- Problem details: From the entries below, reproduce exactly the line containing "The width and height of the screenshot is (784, 1536).", the line containing "Task: Select the conjugate", and every line in between, with nothing added.

- Exercise material:
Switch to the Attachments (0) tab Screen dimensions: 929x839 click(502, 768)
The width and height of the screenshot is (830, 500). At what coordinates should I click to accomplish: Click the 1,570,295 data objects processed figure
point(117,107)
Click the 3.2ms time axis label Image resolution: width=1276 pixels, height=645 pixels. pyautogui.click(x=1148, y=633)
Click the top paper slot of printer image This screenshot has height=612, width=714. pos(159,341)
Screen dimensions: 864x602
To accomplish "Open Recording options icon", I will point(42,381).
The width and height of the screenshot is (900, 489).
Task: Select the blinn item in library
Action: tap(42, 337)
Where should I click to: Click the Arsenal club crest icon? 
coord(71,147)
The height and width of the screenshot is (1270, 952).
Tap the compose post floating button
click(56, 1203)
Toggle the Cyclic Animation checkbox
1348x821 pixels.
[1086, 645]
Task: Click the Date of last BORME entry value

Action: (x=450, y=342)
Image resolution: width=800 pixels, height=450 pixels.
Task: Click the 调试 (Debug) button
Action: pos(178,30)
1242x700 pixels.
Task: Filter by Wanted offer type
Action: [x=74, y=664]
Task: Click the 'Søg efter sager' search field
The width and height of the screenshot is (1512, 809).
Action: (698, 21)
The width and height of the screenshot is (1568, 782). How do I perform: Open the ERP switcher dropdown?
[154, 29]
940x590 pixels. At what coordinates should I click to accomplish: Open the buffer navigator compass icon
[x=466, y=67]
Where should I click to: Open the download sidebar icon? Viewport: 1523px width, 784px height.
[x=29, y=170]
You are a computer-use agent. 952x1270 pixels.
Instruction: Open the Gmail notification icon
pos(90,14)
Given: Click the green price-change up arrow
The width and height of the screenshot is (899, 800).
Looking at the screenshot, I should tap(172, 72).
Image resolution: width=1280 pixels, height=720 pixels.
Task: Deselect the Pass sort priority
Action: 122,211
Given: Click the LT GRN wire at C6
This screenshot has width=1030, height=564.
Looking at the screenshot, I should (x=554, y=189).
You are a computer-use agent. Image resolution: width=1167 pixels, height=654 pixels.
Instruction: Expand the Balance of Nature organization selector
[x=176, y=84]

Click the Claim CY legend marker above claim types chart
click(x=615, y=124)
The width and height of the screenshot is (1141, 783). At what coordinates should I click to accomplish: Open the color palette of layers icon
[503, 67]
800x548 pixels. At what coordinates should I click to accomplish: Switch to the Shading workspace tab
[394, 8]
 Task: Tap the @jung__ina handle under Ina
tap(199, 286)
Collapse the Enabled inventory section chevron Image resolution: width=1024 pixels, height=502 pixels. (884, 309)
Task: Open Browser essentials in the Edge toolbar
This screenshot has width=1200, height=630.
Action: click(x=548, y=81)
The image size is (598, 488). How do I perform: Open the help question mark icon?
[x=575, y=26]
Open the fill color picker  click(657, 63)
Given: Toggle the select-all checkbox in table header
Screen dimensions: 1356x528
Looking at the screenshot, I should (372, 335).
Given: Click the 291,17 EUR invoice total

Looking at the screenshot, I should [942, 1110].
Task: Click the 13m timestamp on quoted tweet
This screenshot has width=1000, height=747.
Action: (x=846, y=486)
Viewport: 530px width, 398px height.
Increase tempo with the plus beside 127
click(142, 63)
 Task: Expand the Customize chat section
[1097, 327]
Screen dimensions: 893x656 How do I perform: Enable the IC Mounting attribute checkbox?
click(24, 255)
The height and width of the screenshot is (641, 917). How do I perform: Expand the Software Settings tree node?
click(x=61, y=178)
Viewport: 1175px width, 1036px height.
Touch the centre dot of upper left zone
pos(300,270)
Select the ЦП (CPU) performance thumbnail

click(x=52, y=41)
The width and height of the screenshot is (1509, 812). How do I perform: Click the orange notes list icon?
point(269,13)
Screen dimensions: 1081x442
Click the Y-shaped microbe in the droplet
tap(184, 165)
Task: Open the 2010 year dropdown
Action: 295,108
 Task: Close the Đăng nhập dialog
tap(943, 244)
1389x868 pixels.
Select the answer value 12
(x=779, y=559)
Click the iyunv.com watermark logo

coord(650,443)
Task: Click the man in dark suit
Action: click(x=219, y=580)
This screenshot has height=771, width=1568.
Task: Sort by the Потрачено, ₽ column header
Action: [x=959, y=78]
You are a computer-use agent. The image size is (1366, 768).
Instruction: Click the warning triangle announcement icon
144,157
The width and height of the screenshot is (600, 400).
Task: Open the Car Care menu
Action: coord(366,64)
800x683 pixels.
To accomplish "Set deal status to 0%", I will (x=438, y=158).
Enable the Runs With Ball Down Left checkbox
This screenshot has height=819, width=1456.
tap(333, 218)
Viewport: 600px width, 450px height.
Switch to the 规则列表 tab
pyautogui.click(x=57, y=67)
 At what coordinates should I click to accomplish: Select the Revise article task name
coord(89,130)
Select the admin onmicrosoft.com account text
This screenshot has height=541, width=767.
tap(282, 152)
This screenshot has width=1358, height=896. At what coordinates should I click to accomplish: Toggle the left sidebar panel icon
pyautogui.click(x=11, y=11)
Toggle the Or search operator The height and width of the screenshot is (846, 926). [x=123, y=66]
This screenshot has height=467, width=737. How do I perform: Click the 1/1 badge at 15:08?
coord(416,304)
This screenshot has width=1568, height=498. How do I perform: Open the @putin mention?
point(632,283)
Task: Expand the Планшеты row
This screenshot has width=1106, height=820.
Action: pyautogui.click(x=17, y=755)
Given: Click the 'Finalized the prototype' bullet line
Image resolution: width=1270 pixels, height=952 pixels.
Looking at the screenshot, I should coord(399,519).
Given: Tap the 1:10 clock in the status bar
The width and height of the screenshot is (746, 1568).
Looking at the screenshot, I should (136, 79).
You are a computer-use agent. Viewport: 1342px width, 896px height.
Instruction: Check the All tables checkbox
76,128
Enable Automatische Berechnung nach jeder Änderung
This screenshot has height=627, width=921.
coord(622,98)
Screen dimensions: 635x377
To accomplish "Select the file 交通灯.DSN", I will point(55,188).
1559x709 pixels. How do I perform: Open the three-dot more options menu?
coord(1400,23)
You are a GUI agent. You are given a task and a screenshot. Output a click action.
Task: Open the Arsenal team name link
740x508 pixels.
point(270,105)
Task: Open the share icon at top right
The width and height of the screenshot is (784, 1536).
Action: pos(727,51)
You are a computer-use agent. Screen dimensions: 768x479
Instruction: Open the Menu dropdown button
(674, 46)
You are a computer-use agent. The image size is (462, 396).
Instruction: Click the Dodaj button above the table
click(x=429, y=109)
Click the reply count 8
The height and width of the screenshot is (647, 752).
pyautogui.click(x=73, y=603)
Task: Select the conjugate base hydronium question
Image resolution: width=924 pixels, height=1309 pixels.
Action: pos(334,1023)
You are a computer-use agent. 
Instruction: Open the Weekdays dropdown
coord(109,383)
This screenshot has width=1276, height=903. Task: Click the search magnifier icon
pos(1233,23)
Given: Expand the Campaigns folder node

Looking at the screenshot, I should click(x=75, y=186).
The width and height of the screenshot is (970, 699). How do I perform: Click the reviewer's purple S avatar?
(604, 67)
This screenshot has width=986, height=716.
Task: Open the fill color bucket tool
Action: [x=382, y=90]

- Answer box:
The width and height of the screenshot is (784, 1536).
Action: pos(727,51)
You are a computer-use agent. Screen dimensions: 768x479
Instruction: Open the Menu dropdown button
(674, 46)
You are a computer-use agent. The image size is (462, 396).
Instruction: Click the Dodaj button above the table
click(x=429, y=109)
Click the reply count 8
The height and width of the screenshot is (647, 752).
pyautogui.click(x=73, y=603)
Task: Select the conjugate base hydronium question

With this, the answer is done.